Das provozierte eine wütende Reaktion von Seiten der PS- Fraktionsvorsitzenden in der Kammer, Laurette Onkelinx. "Onkelinx singt nicht mit der N-VA", schreibt dazu Le Soir. Die feurige Sozialistin schrieb einen Brandbrief an Premierminister Charles Michel. Darin bringt sie ihre Empörung darüber zum Ausdruck, dass föderale Amtsträger an einer solchen Veranstaltung teilnehmen. "Wenn Bracke singen wolle, dann könne er das ja unter der Dusche machen", wird Onkelinx von La Libre Belgique zitiert.
Le Soir gibt den Sozialisten Recht: Niemand verbietet es gewöhnlichen N-VA-Mitgliedern, einer solchen Veranstaltung beizuwohnen. Dass man aber Föderalminister in diesem Mekka des Separatismus findet, ist inakzeptabel. Und geradezu unannehmbar ist die Präsenz des Kammervorsitzenden Siegfried Bracke, der immerhin laut Protokoll Erster Bürger dieses Landes ist.
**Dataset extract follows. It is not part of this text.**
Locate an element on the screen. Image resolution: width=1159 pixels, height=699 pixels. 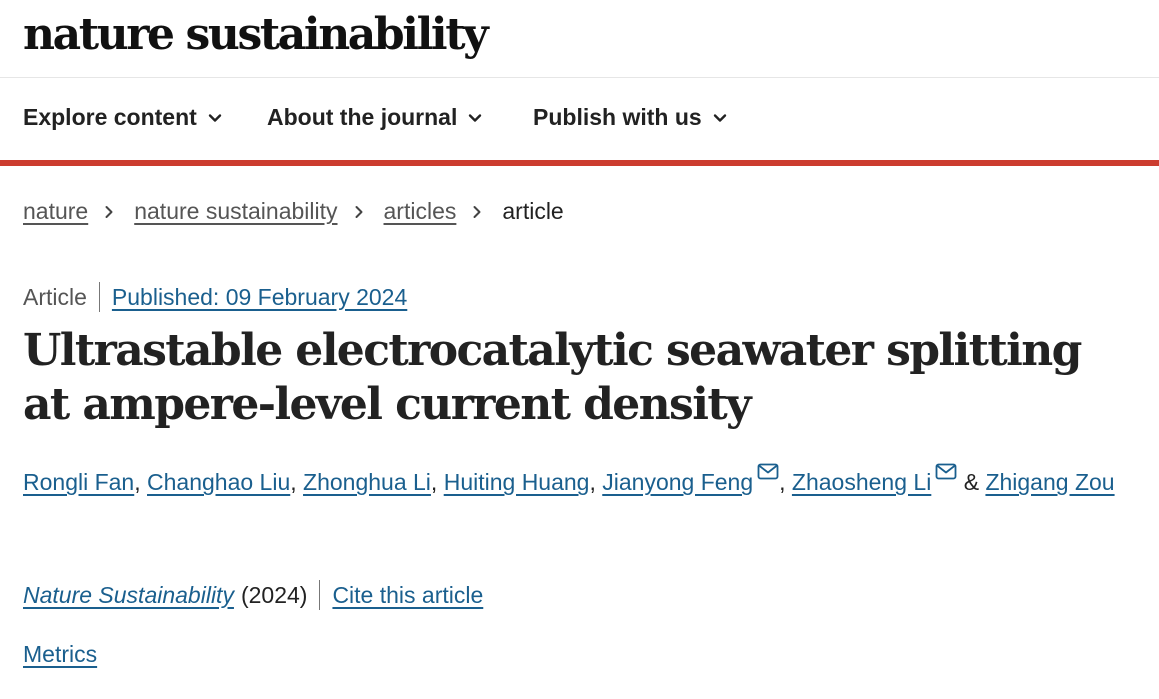
journal-logo: nature sustainability is located at coordinates (256, 35).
Wer geglaubt hatte, die Nationalistenpartei wäre gemäßigter geworden, der hat sich also geirrt. Die N-VA spielt nach wie vor ein doppeltes Spiel.
Sozialbudget entgleist
Der Föderalregierung droht derweil neues Ungemach: "Es gibt ein zusätzliches Defizit in Höhe von einer Milliarde Euro", so die Schlagzeile von De Morgen. "Das Budget der Sozialen Sicherheit entgleist", warnt auch L'Echo auf Seite eins. Demnach liegt der Fehlbetrag um fast eine Milliarde höher als gedacht. Hintergrund ist unter anderem die Tastsache, dass weniger Sozialbeiträge abgeführt werden, schlicht und einfach, weil weniger Menschen arbeiten als vorher und weil die Gehälter nicht steigen.
"Illegale Soldaten auf den Straßen" und der Säureattentäter
"Soldaten in den Straßen: Ab jetzt ist das illegal", schreibt La Libre Belgique. Das jedenfalls behauptet ein Anwalt aus Antwerpen. Es ist ja so, dass die Terrorwarnstufe wieder auf Niveau zwei abgesenkt wurde. Und in einem solchen Kontext sei die Präsenz von Soldaten vor Gebäuden nicht mehr zu rechtfertigen, meint der Anwalt.
"Der Säureattentäter ist ein Jurist aus Amsterdam", so die Aufmachergeschichte von Het Nieuwsblad. Das Blatt druckt auch ein Foto des Mannes ab, der vor knapp einem Monat in einem Delhaize-Supermarkt in Antwerpen eine Frau mit Säure angegriffen hatte. Vor einigen Tagen ist er in Frankreich festgenommen worden. Seine Familie hatte ihn auf den veröffentlichten Fahndungsfotos erkannt und nachdem er identifiziert war, konnte man auch gezielt nach ihm suchen. Der 42- Jährige kann offenbar ziemlich schnell an Belgien ausgeliefert werden.